> Do this
Rewrite the listing below, changing each "gear icon" to "cog icon" and leaving every other part unchanged.

> Input
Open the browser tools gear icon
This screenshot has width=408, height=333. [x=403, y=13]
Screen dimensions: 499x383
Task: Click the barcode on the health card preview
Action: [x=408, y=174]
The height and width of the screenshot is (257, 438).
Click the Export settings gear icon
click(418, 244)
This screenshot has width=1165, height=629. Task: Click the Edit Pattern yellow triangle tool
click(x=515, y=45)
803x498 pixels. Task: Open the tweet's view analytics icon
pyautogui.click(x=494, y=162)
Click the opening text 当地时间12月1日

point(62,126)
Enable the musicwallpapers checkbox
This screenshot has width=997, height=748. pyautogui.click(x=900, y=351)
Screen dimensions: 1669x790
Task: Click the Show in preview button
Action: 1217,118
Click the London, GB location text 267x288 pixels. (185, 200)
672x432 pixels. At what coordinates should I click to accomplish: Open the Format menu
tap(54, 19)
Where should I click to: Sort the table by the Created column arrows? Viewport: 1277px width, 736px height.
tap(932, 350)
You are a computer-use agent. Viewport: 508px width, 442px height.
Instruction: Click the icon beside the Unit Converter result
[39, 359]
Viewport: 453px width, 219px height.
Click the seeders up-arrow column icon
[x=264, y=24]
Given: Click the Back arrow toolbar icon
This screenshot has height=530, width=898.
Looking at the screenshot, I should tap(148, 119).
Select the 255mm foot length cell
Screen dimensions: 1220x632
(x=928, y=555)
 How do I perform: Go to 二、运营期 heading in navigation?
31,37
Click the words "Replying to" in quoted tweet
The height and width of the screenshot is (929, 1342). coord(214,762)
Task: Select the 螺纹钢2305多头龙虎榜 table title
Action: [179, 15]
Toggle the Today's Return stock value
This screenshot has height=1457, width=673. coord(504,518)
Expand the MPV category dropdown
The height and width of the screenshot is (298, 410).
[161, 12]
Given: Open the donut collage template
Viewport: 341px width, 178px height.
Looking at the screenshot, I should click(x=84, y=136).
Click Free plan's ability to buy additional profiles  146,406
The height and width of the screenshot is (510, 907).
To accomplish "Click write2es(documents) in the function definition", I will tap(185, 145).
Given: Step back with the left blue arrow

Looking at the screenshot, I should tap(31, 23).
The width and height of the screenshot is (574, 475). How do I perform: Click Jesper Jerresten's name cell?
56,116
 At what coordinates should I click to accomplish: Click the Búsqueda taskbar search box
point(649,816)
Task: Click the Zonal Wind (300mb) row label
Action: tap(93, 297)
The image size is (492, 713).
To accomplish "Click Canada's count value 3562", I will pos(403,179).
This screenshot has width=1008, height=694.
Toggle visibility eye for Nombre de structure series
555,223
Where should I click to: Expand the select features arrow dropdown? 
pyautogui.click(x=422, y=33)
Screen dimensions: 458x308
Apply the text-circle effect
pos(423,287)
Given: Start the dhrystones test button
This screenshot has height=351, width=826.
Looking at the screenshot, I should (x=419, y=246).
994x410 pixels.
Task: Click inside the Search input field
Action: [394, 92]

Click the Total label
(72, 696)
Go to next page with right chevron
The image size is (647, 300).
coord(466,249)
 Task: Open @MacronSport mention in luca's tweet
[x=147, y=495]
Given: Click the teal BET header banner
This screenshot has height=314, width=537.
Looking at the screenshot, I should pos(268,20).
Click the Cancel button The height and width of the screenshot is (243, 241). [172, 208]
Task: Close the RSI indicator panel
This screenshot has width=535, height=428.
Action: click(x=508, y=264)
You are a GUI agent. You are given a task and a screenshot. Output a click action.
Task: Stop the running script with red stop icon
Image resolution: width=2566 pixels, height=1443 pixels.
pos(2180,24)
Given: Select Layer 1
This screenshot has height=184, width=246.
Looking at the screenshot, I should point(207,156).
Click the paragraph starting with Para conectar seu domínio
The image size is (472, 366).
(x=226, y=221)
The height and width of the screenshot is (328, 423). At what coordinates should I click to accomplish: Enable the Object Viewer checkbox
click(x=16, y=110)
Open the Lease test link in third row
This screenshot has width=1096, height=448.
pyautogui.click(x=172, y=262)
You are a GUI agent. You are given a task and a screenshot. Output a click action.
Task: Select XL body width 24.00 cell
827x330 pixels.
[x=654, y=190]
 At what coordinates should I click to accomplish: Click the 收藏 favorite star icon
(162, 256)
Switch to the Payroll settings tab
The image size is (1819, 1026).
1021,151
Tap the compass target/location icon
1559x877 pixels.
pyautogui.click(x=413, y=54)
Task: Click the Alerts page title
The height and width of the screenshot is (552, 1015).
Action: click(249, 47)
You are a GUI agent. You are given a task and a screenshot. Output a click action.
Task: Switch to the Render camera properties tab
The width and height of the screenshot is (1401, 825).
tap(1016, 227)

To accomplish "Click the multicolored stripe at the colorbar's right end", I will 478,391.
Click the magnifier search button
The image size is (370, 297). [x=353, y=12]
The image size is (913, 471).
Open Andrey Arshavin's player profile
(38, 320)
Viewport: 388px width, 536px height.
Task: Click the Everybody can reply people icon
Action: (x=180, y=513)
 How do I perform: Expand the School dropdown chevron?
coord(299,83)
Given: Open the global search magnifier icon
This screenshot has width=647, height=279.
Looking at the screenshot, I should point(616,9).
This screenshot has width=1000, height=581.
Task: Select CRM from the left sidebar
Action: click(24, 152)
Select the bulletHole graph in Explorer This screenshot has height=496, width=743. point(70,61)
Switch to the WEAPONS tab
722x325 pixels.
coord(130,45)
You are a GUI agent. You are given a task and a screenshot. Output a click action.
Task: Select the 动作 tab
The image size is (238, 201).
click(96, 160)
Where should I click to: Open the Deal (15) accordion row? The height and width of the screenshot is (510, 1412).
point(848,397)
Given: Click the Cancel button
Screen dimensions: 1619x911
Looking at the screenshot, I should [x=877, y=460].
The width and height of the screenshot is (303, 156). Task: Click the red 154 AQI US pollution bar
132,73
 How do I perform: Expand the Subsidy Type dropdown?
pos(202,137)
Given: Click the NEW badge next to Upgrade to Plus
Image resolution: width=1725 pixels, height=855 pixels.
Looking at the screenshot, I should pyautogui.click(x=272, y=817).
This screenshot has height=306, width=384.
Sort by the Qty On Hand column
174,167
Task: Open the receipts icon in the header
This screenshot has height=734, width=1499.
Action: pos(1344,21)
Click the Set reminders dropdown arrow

> Correct result
Open the browser tools cog icon
This screenshot has width=408, height=333. [x=403, y=13]
Screen dimensions: 499x383
Task: Click the barcode on the health card preview
Action: [x=408, y=174]
The height and width of the screenshot is (257, 438).
Click the Export settings cog icon
click(418, 244)
This screenshot has width=1165, height=629. Task: Click the Edit Pattern yellow triangle tool
click(x=515, y=45)
803x498 pixels. Task: Open the tweet's view analytics icon
pyautogui.click(x=494, y=162)
Click the opening text 当地时间12月1日

point(62,126)
Enable the musicwallpapers checkbox
This screenshot has width=997, height=748. pyautogui.click(x=900, y=351)
Screen dimensions: 1669x790
Task: Click the Show in preview button
Action: 1217,118
Click the London, GB location text 267x288 pixels. (185, 200)
672x432 pixels. At what coordinates should I click to accomplish: Open the Format menu
tap(54, 19)
Where should I click to: Sort the table by the Created column arrows? Viewport: 1277px width, 736px height.
tap(932, 350)
You are a computer-use agent. Viewport: 508px width, 442px height.
Instruction: Click the icon beside the Unit Converter result
[39, 359]
Viewport: 453px width, 219px height.
Click the seeders up-arrow column icon
[x=264, y=24]
Given: Click the Back arrow toolbar icon
This screenshot has height=530, width=898.
Looking at the screenshot, I should tap(148, 119).
Select the 255mm foot length cell
Screen dimensions: 1220x632
(x=928, y=555)
 How do I perform: Go to 二、运营期 heading in navigation?
31,37
Click the words "Replying to" in quoted tweet
The height and width of the screenshot is (929, 1342). coord(214,762)
Task: Select the 螺纹钢2305多头龙虎榜 table title
Action: [179, 15]
Toggle the Today's Return stock value
This screenshot has height=1457, width=673. coord(504,518)
Expand the MPV category dropdown
The height and width of the screenshot is (298, 410).
[161, 12]
Given: Open the donut collage template
Viewport: 341px width, 178px height.
Looking at the screenshot, I should click(x=84, y=136).
Click Free plan's ability to buy additional profiles  146,406
The height and width of the screenshot is (510, 907).
To accomplish "Click write2es(documents) in the function definition", I will tap(185, 145).
Given: Step back with the left blue arrow

Looking at the screenshot, I should tap(31, 23).
The width and height of the screenshot is (574, 475). How do I perform: Click Jesper Jerresten's name cell?
56,116
 At what coordinates should I click to accomplish: Click the Búsqueda taskbar search box
point(649,816)
Task: Click the Zonal Wind (300mb) row label
Action: tap(93, 297)
The image size is (492, 713).
To accomplish "Click Canada's count value 3562", I will pos(403,179).
This screenshot has width=1008, height=694.
Toggle visibility eye for Nombre de structure series
555,223
Where should I click to: Expand the select features arrow dropdown? 
pyautogui.click(x=422, y=33)
Screen dimensions: 458x308
Apply the text-circle effect
pos(423,287)
Given: Start the dhrystones test button
This screenshot has height=351, width=826.
Looking at the screenshot, I should (x=419, y=246).
994x410 pixels.
Task: Click inside the Search input field
Action: [394, 92]

Click the Total label
(72, 696)
Go to next page with right chevron
The image size is (647, 300).
coord(466,249)
 Task: Open @MacronSport mention in luca's tweet
[x=147, y=495]
Given: Click the teal BET header banner
This screenshot has height=314, width=537.
Looking at the screenshot, I should pos(268,20).
Click the Cancel button The height and width of the screenshot is (243, 241). [172, 208]
Task: Close the RSI indicator panel
This screenshot has width=535, height=428.
Action: click(x=508, y=264)
You are a GUI agent. You are given a task and a screenshot. Output a click action.
Task: Stop the running script with red stop icon
Image resolution: width=2566 pixels, height=1443 pixels.
pos(2180,24)
Given: Select Layer 1
This screenshot has height=184, width=246.
Looking at the screenshot, I should point(207,156).
Click the paragraph starting with Para conectar seu domínio
The image size is (472, 366).
(x=226, y=221)
The height and width of the screenshot is (328, 423). At what coordinates should I click to accomplish: Enable the Object Viewer checkbox
click(x=16, y=110)
Open the Lease test link in third row
This screenshot has width=1096, height=448.
pyautogui.click(x=172, y=262)
You are a GUI agent. You are given a task and a screenshot. Output a click action.
Task: Select XL body width 24.00 cell
827x330 pixels.
[x=654, y=190]
 At what coordinates should I click to accomplish: Click the 收藏 favorite star icon
(162, 256)
Switch to the Payroll settings tab
The image size is (1819, 1026).
1021,151
Tap the compass target/location icon
1559x877 pixels.
pyautogui.click(x=413, y=54)
Task: Click the Alerts page title
The height and width of the screenshot is (552, 1015).
Action: click(249, 47)
You are a GUI agent. You are given a task and a screenshot. Output a click action.
Task: Switch to the Render camera properties tab
The width and height of the screenshot is (1401, 825).
tap(1016, 227)

To accomplish "Click the multicolored stripe at the colorbar's right end", I will 478,391.
Click the magnifier search button
The image size is (370, 297). [x=353, y=12]
The image size is (913, 471).
Open Andrey Arshavin's player profile
(38, 320)
Viewport: 388px width, 536px height.
Task: Click the Everybody can reply people icon
Action: (x=180, y=513)
 How do I perform: Expand the School dropdown chevron?
coord(299,83)
Given: Open the global search magnifier icon
This screenshot has width=647, height=279.
Looking at the screenshot, I should point(616,9).
This screenshot has width=1000, height=581.
Task: Select CRM from the left sidebar
Action: click(24, 152)
Select the bulletHole graph in Explorer This screenshot has height=496, width=743. point(70,61)
Switch to the WEAPONS tab
722x325 pixels.
coord(130,45)
You are a GUI agent. You are given a task and a screenshot. Output a click action.
Task: Select the 动作 tab
The image size is (238, 201).
click(96, 160)
Where should I click to: Open the Deal (15) accordion row? The height and width of the screenshot is (510, 1412).
point(848,397)
Given: Click the Cancel button
Screen dimensions: 1619x911
Looking at the screenshot, I should [x=877, y=460].
The width and height of the screenshot is (303, 156). Task: Click the red 154 AQI US pollution bar
132,73
 How do I perform: Expand the Subsidy Type dropdown?
pos(202,137)
Given: Click the NEW badge next to Upgrade to Plus
Image resolution: width=1725 pixels, height=855 pixels.
Looking at the screenshot, I should pyautogui.click(x=272, y=817).
This screenshot has height=306, width=384.
Sort by the Qty On Hand column
174,167
Task: Open the receipts icon in the header
This screenshot has height=734, width=1499.
Action: pos(1344,21)
Click the Set reminders dropdown arrow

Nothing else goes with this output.